Break large delete operations into chunks
SentryOne - SQL Sentry
Mar 132013

Far too often I see folks complaining about how their transaction log took over their hard disk. Many times it turns out that they were performing a large delete operation, such as purging or archiving data, in one large transaction.

I wanted to run some tests to show the impact, on both duration and the transaction log, of performing the same data operation in chunks versus a single transaction. I created a database and populated it with a largish table (SalesOrderDetailEnlarged, from this AdventureWorks enlarging script from Jonathan Kehayias (blog | @SQLPoolBoy)). This table has 4.85 million rows and has a reserved space usage of 711 MB (478 MB in data and 233 MB in indexes).
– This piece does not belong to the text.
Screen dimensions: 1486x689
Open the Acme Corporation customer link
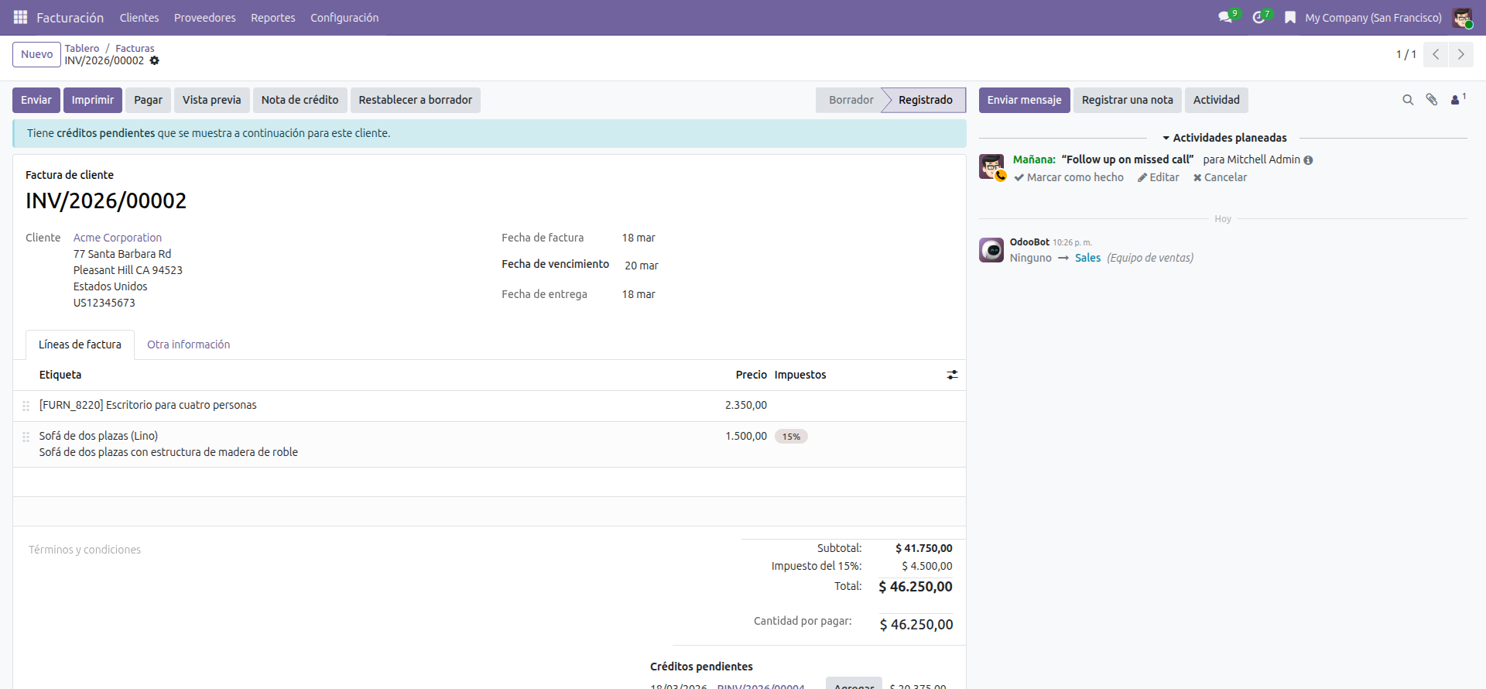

After populating the table, I backed up the database, backed up the log, and ran a DBCC SHRINKFILE (don't shoot me) so that the impact on the log file could be established from a baseline (knowing full well that these operations *will* cause the transaction log to grow).

I purposely used a mechanical disk as opposed to an SSD. While we may start seeing a more popular trend of moving to SSD, it hasn't happened yet on a large enough scale; in many cases it's still too cost prohibitive to do so in large storage devices.

The Tests

So next I had to determine what I wanted to test for greatest impact. Since I was involved in a discussion with a co-worker just yesterday about deleting data in chunks, I chose deletes. And since the clustered index on this table is on SalesOrderID, I didn't want to use that – that would be too easy (and would very rarely match the way deletes are handled in real life). So I decided instead to go after a series of ProductID values, which would ensure I would hit a large number of pages and require a lot of logging. I determined which products to delete by the following query:

  ProductID, ProductCount = COUNT(*)
FROM dbo.SalesOrderDetailEnlarged
ORDER BY ProductCount DESC;

This yielded the following results:

ProductID  ProductCount
---------  ------------
870	   187520
712	   135280
873	   134160

This would delete 456,960 rows (about 10% of the table), spread across many orders. This isn't a realistic modification in this context, since it will mess with pre-calculated order totals, and you can't really remove a product from an order that has already shipped. But using a database we all know and love, it is analogous to, say, deleting a user from a forum site, and also deleting all of their messages – a real scenario I have seen in the wild.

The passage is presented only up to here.